Nielsen believes there is no reason to think that their statistics under report women. Their demographics on the core audience would therefore seem not only to validate concerns about the dominance of the male perspective in core gaming, but in my mind they also question whether or not those concerns will ever be addressed.

Short of a study on how many women are staying out of core gaming specifically on account of the lack of female characters or sexist depictions of women, there is no economic reason I can think of why developers or publishers of core games ought to care about selling to an audience which might exist more than selling to the audience they know exists.

The core industry has been slow to adapt to the idea of a gender diverse audience. Activision recently announced that Call of Duty: Ghosts will have female playable characters in its multiplayer component, but Call of Duty has been one of if not the most popular multiplayer first person shooter franchises for six years. FIFA soccer, a video game franchise for the most popular sport worldwide, a sport with countless numbers of female fans, denies women the opportunity to play as a female in Club mode because of the extra work that would entail.

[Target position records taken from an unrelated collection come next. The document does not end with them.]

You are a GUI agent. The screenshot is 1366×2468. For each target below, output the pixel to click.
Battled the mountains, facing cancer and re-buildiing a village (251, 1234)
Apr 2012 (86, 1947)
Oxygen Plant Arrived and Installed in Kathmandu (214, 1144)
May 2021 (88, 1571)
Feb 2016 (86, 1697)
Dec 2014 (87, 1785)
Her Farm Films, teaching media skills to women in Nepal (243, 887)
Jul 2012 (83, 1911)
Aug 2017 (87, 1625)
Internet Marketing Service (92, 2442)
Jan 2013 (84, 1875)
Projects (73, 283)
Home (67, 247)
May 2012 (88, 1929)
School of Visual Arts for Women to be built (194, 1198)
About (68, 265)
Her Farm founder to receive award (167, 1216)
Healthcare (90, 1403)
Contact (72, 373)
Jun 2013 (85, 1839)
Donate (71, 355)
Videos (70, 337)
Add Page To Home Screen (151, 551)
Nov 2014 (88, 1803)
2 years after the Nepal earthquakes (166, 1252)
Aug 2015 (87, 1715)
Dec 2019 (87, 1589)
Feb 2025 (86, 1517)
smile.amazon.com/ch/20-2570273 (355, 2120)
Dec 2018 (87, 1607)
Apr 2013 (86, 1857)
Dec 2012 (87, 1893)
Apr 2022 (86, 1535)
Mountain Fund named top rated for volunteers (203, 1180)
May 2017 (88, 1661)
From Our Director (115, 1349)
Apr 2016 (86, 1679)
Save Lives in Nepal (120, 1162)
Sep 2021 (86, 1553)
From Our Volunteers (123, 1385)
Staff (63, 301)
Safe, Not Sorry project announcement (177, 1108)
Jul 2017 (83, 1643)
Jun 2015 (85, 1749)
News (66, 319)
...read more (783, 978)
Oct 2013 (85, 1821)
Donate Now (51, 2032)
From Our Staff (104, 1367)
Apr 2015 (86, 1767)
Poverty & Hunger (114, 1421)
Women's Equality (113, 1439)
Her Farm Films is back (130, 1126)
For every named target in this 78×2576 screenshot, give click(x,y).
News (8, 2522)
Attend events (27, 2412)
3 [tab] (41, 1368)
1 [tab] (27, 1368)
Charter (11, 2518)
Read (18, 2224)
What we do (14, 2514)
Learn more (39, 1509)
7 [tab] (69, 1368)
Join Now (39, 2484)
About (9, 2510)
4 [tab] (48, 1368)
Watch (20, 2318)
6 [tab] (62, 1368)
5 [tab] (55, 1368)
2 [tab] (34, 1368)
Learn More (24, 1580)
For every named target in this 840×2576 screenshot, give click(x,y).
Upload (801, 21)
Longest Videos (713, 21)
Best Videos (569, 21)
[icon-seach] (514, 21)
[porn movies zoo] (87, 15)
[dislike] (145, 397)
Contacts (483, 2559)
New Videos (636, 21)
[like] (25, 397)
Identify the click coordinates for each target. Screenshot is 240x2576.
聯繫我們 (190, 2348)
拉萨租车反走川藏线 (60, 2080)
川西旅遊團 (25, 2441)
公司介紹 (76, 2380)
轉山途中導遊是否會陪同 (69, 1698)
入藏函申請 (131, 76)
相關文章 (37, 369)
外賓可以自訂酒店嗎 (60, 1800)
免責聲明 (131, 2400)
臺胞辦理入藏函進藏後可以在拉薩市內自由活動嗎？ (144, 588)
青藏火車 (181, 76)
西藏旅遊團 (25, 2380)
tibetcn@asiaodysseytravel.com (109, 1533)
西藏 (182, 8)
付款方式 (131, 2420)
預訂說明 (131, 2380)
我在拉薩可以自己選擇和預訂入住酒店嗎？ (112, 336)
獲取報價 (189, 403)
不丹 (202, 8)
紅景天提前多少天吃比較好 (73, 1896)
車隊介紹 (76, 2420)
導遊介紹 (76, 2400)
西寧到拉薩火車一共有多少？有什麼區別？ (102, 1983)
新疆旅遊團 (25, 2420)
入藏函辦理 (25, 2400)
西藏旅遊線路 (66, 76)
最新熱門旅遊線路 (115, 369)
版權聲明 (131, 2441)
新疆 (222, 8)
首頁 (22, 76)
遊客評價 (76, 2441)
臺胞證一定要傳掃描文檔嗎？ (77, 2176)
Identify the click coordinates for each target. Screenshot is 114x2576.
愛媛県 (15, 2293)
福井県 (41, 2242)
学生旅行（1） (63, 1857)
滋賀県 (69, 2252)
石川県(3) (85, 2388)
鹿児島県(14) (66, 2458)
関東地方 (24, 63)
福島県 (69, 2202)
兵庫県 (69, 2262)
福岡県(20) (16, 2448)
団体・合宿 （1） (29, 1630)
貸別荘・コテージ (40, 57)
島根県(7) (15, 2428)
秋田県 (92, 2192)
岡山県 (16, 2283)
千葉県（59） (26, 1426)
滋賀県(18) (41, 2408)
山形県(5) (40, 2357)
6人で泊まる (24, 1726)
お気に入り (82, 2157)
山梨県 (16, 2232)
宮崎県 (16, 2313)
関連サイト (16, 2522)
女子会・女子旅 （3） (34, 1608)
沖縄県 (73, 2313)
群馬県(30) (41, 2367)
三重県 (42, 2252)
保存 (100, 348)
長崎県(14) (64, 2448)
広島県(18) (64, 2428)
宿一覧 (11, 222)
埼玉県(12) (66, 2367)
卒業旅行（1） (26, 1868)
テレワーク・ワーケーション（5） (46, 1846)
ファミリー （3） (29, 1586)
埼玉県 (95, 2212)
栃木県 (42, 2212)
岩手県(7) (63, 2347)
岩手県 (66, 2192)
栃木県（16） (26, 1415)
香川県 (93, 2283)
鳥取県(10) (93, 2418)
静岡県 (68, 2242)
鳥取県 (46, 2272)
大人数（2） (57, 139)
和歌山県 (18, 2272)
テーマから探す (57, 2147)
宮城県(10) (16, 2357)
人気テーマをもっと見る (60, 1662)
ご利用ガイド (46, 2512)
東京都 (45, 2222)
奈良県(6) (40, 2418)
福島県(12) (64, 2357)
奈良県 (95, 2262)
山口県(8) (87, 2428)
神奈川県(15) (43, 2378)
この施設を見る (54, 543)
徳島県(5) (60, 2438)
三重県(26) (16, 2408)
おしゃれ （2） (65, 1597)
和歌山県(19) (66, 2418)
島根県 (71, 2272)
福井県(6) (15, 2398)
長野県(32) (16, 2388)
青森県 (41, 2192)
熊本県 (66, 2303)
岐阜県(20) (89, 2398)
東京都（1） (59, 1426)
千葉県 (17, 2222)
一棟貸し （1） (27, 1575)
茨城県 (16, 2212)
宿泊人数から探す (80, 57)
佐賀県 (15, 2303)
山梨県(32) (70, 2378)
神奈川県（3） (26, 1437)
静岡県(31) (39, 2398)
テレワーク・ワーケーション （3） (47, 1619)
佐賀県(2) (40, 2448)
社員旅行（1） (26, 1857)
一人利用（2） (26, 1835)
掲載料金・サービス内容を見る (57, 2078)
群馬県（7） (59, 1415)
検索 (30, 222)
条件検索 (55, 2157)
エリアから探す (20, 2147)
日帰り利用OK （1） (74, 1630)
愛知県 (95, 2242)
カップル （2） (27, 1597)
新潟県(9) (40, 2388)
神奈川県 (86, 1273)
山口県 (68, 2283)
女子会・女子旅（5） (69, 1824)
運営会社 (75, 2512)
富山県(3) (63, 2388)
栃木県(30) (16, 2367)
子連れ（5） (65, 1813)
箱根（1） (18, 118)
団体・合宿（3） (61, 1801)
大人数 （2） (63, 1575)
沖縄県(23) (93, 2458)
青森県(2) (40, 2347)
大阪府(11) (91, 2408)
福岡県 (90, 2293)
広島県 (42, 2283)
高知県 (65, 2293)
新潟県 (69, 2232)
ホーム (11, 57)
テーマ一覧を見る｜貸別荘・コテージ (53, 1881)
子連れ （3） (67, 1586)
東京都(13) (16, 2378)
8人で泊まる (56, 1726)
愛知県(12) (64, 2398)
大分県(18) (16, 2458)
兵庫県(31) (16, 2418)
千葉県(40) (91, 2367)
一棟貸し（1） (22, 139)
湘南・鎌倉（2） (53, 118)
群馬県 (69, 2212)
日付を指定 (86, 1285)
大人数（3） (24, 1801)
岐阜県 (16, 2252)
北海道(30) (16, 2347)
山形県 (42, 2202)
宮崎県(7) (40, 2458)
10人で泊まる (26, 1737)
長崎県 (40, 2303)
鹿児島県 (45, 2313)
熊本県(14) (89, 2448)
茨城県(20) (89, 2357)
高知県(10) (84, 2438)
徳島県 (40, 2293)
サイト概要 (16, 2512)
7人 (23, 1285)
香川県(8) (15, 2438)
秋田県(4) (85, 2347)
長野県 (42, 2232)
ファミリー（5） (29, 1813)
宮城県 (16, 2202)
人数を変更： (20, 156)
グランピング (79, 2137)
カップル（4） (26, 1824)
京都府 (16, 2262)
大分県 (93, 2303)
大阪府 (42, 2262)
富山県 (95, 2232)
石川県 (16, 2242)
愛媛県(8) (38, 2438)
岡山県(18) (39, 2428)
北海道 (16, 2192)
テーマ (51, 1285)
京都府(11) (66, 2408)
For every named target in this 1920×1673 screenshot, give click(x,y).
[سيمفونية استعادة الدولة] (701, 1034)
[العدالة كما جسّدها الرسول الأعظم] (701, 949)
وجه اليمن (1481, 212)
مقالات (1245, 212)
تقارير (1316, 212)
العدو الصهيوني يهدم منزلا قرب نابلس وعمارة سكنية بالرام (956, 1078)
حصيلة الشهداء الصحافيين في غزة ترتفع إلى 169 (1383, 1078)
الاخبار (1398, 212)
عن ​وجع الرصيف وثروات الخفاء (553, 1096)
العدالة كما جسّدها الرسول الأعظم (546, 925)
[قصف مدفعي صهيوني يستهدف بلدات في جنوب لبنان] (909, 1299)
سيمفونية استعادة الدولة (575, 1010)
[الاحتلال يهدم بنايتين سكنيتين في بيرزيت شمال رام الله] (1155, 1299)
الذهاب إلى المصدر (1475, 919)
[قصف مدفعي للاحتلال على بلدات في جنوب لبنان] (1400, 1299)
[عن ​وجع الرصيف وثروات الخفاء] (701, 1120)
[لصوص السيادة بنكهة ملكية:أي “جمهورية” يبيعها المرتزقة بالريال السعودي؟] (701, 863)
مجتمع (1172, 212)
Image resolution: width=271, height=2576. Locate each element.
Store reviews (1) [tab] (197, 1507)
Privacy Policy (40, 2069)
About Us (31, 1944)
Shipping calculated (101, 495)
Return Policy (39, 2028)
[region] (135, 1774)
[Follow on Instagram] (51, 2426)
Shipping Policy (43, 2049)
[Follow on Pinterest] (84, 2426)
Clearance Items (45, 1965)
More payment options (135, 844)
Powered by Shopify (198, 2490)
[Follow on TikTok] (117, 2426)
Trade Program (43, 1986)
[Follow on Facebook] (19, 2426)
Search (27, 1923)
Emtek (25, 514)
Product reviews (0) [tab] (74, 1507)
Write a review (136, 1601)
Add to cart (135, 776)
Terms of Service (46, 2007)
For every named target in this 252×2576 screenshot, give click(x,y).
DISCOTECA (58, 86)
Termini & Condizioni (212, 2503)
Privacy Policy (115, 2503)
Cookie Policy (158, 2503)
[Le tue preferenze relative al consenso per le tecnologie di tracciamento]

BioWare is well regarded as a gender-friendly company both for offering strong, confident women like Commander Shepard in the Mass Effect series as playable characters and for depicting romantic relationships beyond the heterosexual norm as in Dragon Age: Origins. BioWare’s reputation for their progressive stances on these issues would not loom so large if these sorts of depictions were commonplace in video games.

I would like to see much more gender diversity in perspectives and characters in core games, but I think of this as a cultural concern and not an economic one. As a man it’s easy for me to rest with that opinion, but I also don’t know of many companies who do the right thing just to do the right thing.

Getting rid of old platforms may get rid of old problems

The Xbox One and PlayStation 4 may be the last core consoles produced before the market evolves beyond the need for dedicated video game hardware. While shooters and action and sports games will undoubtedly continue to be produced for whatever hardware fills the core console niche in a decade or more, smartphones and tablets may be the video game devices of the future, and their audiences are 54 percent male/46 percent female and 56 percent male/44 percent female respectively, according to Nielsen.

If we look at the ESA’s 2013 numbers, the types of mobile games played most often are puzzle, board, trivia, card, casual, and social games. These genres equal 70 percent of the games played most often on mobile devices, and their audiences are similarly equitable by gender.

The long-term solution to the problem of gender inequality in video games may not involve the cooperation of the core console industry but merely its death. If the core console industry dissolves, it may take with it the last holdout in what has historically been a man’s world of video games, and the popular conception of gaming may finally match the overall diversity which currently exists, but which the public at large rarely sees.